Dataset entries:
Start of Block

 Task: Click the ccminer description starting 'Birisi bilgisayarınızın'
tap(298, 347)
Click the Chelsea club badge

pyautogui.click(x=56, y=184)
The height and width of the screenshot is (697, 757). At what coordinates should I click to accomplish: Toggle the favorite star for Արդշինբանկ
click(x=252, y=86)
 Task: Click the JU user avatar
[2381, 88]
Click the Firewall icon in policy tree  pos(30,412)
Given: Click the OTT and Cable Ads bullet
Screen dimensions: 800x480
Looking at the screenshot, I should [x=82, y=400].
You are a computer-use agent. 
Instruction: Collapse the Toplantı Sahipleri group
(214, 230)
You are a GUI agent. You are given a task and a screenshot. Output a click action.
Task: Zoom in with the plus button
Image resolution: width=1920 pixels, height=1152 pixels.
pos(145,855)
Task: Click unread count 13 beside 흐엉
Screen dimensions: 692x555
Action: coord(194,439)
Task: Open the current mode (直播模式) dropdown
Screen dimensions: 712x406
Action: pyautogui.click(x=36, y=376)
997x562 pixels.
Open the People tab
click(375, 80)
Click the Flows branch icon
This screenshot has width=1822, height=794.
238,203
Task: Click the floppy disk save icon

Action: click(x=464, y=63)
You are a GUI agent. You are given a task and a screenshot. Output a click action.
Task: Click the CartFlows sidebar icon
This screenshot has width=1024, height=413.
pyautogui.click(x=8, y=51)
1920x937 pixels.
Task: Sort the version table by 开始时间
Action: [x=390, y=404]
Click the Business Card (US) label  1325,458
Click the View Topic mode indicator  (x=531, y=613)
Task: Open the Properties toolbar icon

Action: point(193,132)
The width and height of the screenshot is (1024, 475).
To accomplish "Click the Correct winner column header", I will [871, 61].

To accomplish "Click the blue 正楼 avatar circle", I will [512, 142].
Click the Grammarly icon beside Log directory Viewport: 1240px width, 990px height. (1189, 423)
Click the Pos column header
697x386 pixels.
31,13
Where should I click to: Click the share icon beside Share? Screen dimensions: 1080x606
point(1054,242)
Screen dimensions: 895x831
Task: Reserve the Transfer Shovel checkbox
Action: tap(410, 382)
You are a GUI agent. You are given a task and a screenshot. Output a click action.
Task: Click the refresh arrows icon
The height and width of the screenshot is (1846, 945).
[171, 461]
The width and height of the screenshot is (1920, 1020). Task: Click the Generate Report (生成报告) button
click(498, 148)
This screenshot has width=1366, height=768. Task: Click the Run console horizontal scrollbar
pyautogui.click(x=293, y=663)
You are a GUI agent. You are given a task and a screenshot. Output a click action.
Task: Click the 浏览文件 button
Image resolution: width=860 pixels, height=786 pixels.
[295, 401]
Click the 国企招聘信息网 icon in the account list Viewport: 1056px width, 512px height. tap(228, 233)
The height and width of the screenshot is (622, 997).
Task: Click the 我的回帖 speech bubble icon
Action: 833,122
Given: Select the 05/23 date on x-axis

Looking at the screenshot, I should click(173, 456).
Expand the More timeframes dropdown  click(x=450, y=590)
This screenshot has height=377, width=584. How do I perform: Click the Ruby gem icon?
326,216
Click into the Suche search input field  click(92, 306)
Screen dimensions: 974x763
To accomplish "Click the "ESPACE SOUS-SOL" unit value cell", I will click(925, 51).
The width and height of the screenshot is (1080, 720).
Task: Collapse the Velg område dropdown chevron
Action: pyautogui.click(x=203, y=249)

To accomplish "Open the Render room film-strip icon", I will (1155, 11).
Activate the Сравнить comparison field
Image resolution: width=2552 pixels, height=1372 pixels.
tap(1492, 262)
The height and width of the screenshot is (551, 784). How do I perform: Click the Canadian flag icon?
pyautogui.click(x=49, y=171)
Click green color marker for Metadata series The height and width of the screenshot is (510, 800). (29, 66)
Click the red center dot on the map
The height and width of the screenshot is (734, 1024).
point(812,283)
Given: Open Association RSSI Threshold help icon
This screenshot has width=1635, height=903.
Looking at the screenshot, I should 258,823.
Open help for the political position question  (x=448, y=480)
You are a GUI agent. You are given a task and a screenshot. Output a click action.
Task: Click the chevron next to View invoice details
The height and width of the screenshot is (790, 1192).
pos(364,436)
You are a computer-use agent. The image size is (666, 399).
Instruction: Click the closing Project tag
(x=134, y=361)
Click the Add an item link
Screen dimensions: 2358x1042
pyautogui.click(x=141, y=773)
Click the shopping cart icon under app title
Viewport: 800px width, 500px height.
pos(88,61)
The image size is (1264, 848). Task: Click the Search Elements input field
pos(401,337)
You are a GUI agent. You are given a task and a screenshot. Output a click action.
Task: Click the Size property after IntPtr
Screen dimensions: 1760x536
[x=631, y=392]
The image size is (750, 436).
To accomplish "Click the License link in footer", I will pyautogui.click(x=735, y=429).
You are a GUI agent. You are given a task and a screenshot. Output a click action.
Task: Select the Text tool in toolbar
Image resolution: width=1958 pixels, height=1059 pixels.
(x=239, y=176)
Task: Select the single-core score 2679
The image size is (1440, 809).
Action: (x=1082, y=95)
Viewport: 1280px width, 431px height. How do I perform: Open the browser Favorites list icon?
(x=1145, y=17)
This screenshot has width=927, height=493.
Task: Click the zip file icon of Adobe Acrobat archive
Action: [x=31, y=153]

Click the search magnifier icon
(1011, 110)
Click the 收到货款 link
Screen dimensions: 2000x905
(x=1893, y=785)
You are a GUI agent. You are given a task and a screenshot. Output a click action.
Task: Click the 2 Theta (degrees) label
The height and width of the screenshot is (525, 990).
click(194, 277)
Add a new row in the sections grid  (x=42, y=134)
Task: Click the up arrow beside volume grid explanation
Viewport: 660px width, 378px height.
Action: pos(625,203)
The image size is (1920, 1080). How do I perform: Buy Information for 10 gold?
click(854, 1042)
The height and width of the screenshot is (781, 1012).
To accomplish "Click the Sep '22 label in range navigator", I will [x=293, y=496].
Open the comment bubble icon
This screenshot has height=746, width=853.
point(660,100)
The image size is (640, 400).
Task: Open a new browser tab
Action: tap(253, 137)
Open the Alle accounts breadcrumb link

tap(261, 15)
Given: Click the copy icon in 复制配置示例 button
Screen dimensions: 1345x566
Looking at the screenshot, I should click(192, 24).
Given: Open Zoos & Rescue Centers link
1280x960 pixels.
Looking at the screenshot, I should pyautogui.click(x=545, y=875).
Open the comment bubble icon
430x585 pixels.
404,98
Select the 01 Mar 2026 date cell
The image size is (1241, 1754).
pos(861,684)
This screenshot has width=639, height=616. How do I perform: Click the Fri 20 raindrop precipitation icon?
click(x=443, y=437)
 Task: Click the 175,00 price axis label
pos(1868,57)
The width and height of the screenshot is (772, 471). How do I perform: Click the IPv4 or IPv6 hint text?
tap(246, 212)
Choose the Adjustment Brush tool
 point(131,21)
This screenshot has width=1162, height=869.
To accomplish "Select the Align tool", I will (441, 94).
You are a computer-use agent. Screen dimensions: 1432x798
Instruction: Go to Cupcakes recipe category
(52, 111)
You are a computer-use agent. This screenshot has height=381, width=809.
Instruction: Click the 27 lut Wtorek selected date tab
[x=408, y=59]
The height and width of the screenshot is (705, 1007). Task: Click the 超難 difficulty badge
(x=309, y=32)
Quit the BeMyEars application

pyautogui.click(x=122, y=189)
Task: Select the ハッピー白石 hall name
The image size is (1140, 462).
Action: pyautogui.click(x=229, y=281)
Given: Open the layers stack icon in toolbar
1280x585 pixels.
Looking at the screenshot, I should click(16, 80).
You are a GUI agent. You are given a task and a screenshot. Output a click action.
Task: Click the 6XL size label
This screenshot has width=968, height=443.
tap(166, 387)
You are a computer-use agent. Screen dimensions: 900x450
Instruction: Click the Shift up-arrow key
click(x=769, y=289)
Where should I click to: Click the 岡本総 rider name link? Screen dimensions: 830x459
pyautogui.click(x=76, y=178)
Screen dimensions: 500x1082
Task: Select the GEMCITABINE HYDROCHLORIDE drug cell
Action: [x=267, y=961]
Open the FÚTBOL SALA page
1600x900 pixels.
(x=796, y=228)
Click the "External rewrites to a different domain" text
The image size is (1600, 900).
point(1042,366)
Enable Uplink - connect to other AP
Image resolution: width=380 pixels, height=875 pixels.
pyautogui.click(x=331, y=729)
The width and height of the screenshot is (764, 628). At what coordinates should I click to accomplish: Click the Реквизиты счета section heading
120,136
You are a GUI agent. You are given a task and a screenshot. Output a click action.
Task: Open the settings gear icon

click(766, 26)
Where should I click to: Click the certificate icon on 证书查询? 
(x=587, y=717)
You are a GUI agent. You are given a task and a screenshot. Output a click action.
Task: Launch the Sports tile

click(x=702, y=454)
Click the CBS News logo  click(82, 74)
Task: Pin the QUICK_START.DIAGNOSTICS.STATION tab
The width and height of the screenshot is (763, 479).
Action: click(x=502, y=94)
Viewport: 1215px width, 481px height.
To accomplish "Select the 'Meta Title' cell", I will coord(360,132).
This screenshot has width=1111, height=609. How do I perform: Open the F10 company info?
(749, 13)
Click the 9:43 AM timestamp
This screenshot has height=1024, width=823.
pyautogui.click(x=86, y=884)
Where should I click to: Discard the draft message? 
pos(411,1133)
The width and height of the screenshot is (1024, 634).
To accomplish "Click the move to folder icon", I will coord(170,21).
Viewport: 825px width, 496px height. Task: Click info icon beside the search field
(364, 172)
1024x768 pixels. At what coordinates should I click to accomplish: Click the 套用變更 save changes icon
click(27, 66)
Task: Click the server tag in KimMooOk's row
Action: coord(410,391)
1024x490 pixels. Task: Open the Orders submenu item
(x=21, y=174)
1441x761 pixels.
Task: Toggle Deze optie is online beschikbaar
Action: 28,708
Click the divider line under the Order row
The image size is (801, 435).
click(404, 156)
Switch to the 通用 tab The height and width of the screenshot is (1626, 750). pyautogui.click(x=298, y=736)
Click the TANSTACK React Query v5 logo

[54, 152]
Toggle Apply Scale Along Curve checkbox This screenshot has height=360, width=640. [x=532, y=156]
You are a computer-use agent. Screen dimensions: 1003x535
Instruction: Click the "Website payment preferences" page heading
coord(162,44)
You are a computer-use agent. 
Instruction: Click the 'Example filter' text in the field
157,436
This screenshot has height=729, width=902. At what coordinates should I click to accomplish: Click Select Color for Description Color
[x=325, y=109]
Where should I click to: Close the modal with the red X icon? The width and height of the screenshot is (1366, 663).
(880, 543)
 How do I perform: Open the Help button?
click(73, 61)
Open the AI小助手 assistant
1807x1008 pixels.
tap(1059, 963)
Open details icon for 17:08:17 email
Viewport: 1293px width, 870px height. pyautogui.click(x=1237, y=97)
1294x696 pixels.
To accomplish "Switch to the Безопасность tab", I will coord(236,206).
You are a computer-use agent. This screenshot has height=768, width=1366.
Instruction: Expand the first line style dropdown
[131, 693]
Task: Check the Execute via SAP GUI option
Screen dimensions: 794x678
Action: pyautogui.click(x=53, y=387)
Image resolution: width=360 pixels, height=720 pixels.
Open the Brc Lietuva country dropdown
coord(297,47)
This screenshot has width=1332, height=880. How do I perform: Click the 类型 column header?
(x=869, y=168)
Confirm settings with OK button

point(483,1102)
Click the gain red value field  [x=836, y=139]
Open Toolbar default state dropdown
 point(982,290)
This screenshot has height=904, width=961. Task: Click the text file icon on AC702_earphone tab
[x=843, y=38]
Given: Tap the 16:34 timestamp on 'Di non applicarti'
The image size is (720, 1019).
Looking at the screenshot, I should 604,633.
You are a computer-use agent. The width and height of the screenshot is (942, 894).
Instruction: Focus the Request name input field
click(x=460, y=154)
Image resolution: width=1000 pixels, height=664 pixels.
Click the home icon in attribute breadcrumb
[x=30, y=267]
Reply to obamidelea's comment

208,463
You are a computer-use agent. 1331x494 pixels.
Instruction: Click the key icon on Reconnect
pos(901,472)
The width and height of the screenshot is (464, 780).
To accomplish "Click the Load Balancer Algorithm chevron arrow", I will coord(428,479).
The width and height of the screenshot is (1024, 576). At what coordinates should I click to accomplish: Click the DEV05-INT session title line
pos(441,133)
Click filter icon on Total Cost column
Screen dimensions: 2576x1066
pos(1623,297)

End of Block

Exercise objective: Collect the complete line wherever the string "grid" appears in the records.

Answer section:
Add a new row in the sections grid  (x=42, y=134)
Task: Click the up arrow beside volume grid explanation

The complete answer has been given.